Fla. Admin. Code R. 12C-1.044
(2) Examples when such adjustments are authorized to be made include, but are not limited to:
(a) Transactions at more or less than a fair price, which include, but are not limited to:
1. Transfers of property.
2. Loans and advances.
3. Services.
4. Transfers or use of intangible property.
(b) When an affiliated group of corporations that is necessitated by regulatory and market requirements to create different legal entities and has never elected to file a Florida consolidated return acquires a separate group of affiliated corporations and:
1. The acquired group of corporations:
a. Is or will continue to be headquartered in Florida;
b. Was properly filing Florida consolidated returns prior to acquisition; and,
c. Has substantial debt prior to acquisition, which is paid directly or indirectly by the purchaser as part of the purchase price;
2. The purchaser or its existing affiliates incurred substantial debt in order to effect the acquisition; and
3. The taxpayer demonstrates that substantial net operating losses will occur upon the filing of separate Florida returns by members of the affiliated group, the Executive Director or the Executive Director’s designee is authorized to enter into an agreement with the parent company of the affiliated group for an adjustment to accelerate the deduction of current year net operating losses within the affiliated group for a period not to exceed 5 years. The Executive Director or the Executive Director’s designee is authorized to impose other conditions so that the adjustment is limited to the acceleration of current year net operating losses. Under no circumstances shall a taxpayer be allowed to use more tax preference items than it would have been entitled to use without the acceleration effects of this rule. The tax effect of the acceleration of current year net operating losses in each of the years under the agreement shall not exceed the lesser of ten percent (10%) of the additional Florida investments made in the first three tax years after the acquisition that contribute to the increased payroll and property factor related to the acquired companies, or $2 million.

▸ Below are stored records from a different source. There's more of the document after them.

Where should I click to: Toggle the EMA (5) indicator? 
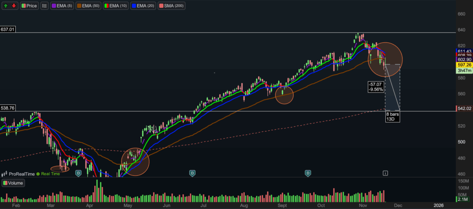click(61, 6)
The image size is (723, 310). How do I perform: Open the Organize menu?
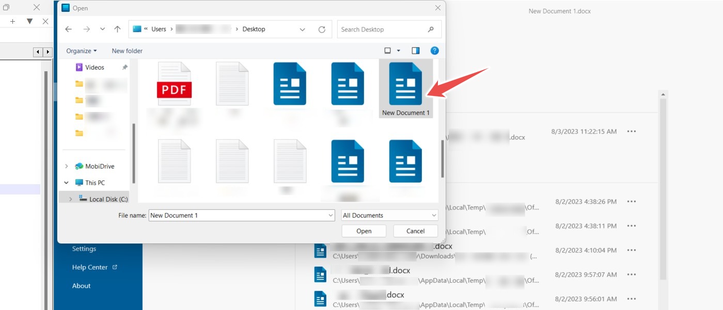click(x=81, y=51)
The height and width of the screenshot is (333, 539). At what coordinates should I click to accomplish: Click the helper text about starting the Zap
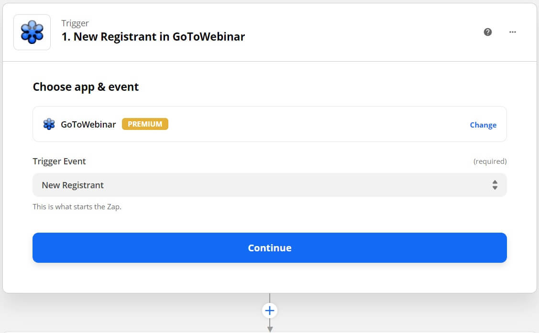pos(77,207)
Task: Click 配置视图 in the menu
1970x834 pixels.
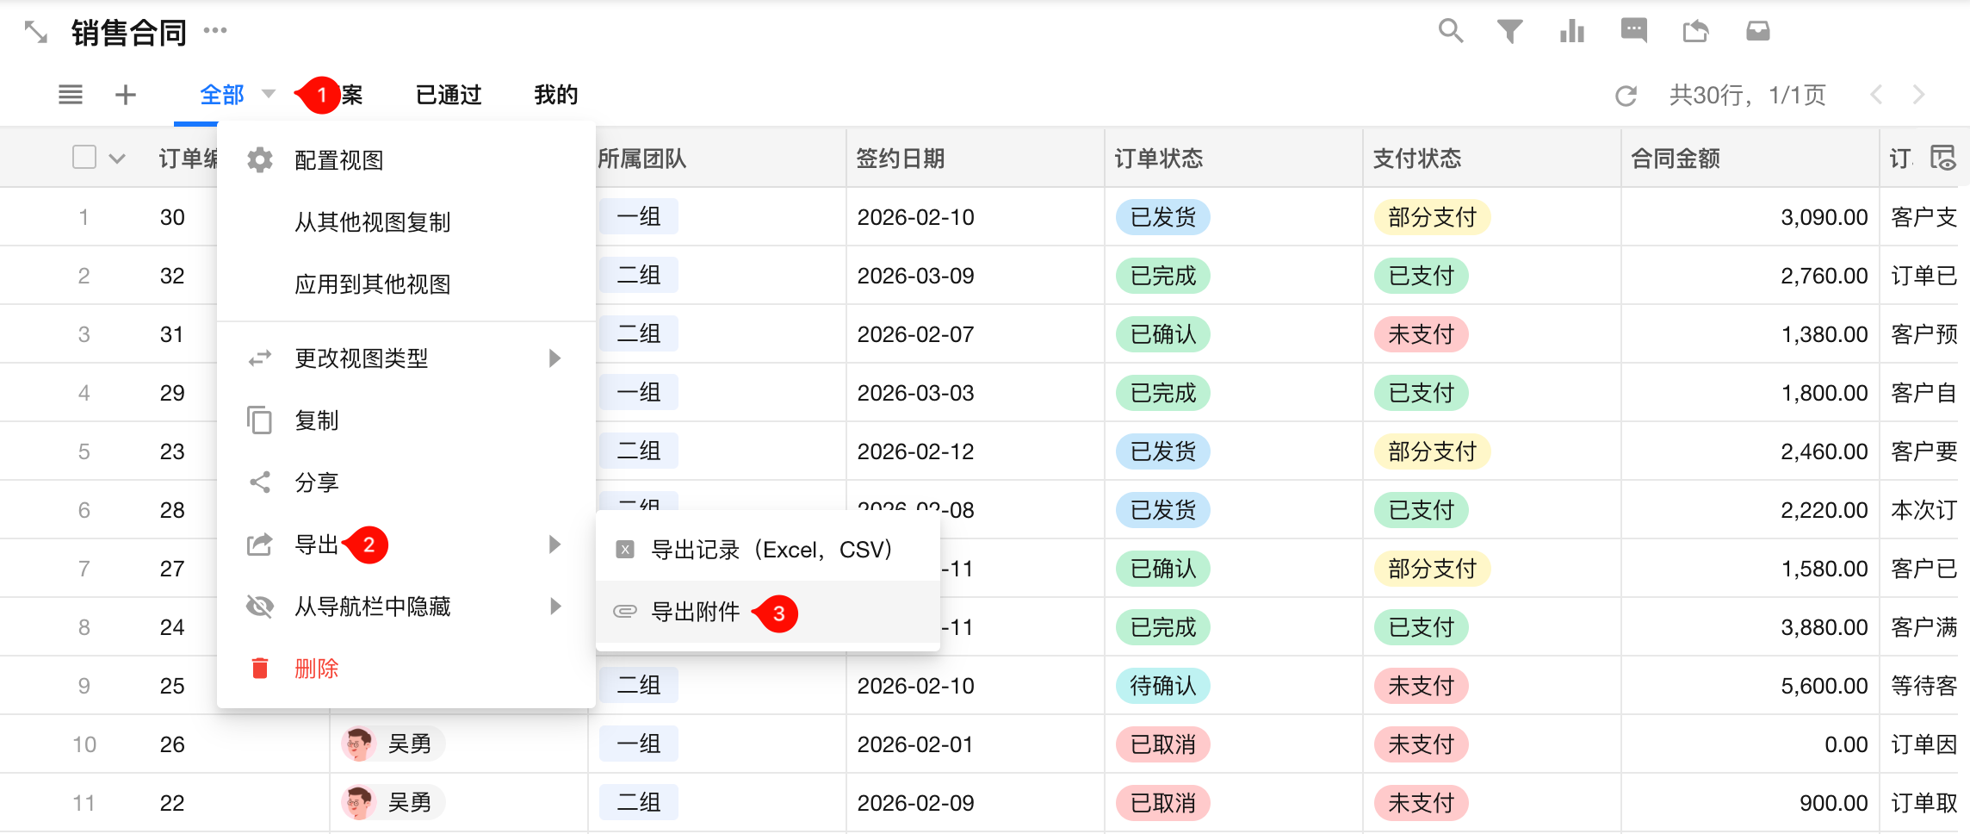Action: pyautogui.click(x=339, y=160)
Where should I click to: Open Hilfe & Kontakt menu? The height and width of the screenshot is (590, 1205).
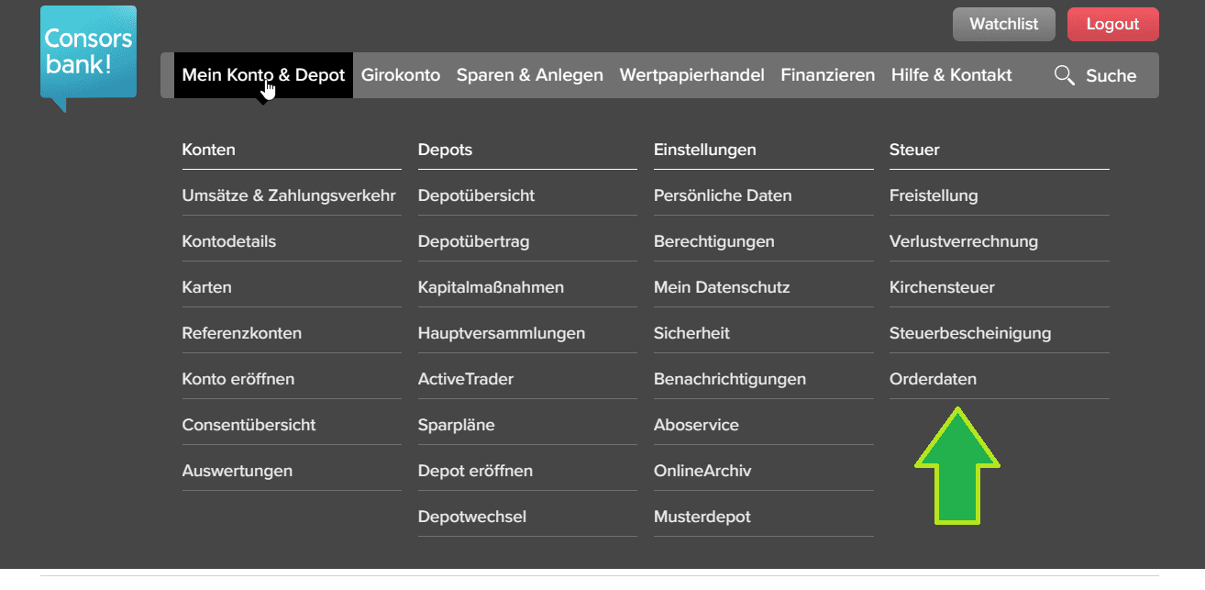pyautogui.click(x=952, y=75)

(d) 1. A taxpayer, any successor entities, or other members of an affiliated group of corporations that includes the taxpayer or any successor entities that have entered into an agreement with the Department under this rule shall not submit a request to revise, amend, or modify the existing agreement unless the taxpayer presents information showing that unforeseen circumstances have arisen with respect to the transaction that is the subject of the agreement.
2. A taxpayer, any successor entities, or other members of an affiliated group of corporations that includes the taxpayer or any successor entities that has entered into an agreement with the Department under this rule shall not submit a request for another agreement under this subsection for a period of 10 years from the date of the existing agreement unless the taxpayer presents information regarding a new transaction that involves a different acquired corporation or group of corporations from those included in the existing agreement.
Rulemaking Authority 213.06(1), 220.51 FS. Law Implemented 213.37, 220.21, 220.44 FS. History–New 10-4-04.